Autore: Martina Bianchi

Coronavirus

31
Mag

Spostamenti tra Regioni dal 3 giugno: servirà il passaporto sanitario?

Siamo prossimi alla riapertura degli spostamenti tra Regioni ma quelle con bassi contagi hanno la ferma intenzione di non vederli salire.

A partire dal 3 giugno potranno ricominciare gli spostamenti tra Regioni senza bisogno dell’autocertificazione. La settimana che sta per iniziare, vedrà, quindi, cadere l’ultimo divieto imposto dall’emergenza sanitaria da Coronavirus e sarà possibile riprendere a spostarsi da una Regione all’altra senza avere una motivazione.

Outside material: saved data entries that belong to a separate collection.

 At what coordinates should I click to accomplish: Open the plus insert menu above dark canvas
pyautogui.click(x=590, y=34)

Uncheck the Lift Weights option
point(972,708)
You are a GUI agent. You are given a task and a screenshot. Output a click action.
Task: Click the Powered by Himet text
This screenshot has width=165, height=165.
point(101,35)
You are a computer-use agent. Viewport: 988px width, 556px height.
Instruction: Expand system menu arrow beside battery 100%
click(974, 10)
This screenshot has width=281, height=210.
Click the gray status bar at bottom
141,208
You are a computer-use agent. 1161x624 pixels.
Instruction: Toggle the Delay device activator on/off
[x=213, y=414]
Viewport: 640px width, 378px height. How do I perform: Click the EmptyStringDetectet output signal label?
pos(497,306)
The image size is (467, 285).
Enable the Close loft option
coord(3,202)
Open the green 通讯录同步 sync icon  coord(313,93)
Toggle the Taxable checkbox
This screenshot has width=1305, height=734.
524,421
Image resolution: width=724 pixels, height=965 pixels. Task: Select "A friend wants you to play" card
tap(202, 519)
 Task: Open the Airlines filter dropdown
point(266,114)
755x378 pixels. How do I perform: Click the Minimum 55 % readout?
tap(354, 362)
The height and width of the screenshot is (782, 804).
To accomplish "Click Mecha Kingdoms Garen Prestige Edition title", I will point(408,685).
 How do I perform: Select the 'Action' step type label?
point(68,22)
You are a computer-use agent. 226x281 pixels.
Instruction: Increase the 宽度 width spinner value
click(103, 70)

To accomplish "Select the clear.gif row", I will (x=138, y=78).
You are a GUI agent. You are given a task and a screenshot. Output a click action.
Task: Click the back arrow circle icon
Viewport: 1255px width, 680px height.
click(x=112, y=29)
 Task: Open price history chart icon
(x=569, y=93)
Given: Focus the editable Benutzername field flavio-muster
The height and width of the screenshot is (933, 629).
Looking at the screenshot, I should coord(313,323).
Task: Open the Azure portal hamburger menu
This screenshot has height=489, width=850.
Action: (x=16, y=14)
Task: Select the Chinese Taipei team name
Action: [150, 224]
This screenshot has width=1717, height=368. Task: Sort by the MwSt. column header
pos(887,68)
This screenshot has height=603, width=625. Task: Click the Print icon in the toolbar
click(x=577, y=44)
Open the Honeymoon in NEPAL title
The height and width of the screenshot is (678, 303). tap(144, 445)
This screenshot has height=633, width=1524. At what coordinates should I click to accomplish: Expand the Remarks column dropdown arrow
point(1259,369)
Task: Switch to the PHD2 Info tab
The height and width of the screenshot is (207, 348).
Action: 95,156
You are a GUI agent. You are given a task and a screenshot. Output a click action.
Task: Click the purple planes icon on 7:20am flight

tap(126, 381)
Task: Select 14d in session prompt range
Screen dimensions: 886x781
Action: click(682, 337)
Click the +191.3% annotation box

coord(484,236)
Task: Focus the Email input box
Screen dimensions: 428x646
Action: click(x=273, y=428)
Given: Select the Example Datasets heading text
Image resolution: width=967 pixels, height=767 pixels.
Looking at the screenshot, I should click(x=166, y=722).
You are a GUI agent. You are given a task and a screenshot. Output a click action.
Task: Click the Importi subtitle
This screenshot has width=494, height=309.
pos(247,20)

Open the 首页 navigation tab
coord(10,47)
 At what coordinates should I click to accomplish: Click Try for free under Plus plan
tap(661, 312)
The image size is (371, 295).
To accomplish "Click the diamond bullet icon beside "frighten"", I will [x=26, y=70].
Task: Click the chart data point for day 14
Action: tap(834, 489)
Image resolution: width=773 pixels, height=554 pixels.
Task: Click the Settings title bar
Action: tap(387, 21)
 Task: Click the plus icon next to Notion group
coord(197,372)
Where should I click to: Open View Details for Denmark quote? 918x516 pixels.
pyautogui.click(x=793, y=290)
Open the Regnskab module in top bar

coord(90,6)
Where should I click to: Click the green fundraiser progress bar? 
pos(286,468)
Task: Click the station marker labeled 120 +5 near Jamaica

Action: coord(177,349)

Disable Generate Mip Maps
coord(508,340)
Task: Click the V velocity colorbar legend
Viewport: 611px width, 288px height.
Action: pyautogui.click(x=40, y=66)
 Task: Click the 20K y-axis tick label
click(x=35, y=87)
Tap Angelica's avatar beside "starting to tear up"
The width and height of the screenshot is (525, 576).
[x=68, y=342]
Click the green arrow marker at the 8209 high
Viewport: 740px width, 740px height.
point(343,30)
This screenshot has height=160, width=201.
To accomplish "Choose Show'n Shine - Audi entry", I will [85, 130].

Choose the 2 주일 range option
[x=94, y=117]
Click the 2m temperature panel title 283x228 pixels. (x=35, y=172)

Spostamenti tra Regioni dal 3 giugno

Anche se i cittadini anelano a questa ritrovata libertà, i presidenti delle Regioni che fino ad ora hanno registrato bassissimi contagi hanno la ferma intenzione di non vederli salire a causa dell’afflusso di persone provenienti da altra Regione.

Secondo Michele Emiliano, presidente della Regione Puglia è arrivato il momento di riaprire il Paese anche se i conflitti tra le diverse Regioni esistono, sostiene che non siano forti come si potrebbe immaginare.

I Governatori, ovviamente, non hanno il potere di poter chiudere la propria Regione ma si può chiedere di inserire nel dcpm una regola che imponga a chi entra nelle diverse Regioni (non di residenza) di segnalare la propria presenza e di tenere traccia dei contatti con la popolazione locale.

Il Presidente delle Sardegna, Christian Solinas, invece, propone un “passaporto Sanitario” che attesti la salute del singolo. A rispondere a questa proposta è il ministro degli Affari regionali Boccia il quale sottolinea che in Italia il passaporto sanitario non esiste e non si può chiedere ai turisti e a chi arriva da altre Regione l’esibizione del proprio stato di salute.

Vincenzo De Luca, governatore della Campania appare polemico al riguardo e chiede il motivo per il quale potrebbe venir permessa la mobilità anche alle persone provenienti da Regioni e Province con un alto tasso di contagi. De Luca non capisce il motivo di una riapertura generalizzata.

Il Presidente della Toscana, Enrico Rossi, pur non condividendo la riapertura generalizzata di tutta l’Italia afferma di non poter fare altro che adeguarsi alla decisione anche se non è convinto della decisione visto che la Regione Lombardia “che ha un livello di positivi molto più alto di altre regioni, debba essere trattata come le altre, con il rischio di mettere nuovamente in giro i contagi. Più prudenza forse sarebbe stata opportuna per i Lombardi e per tutti gli italiani" afferma.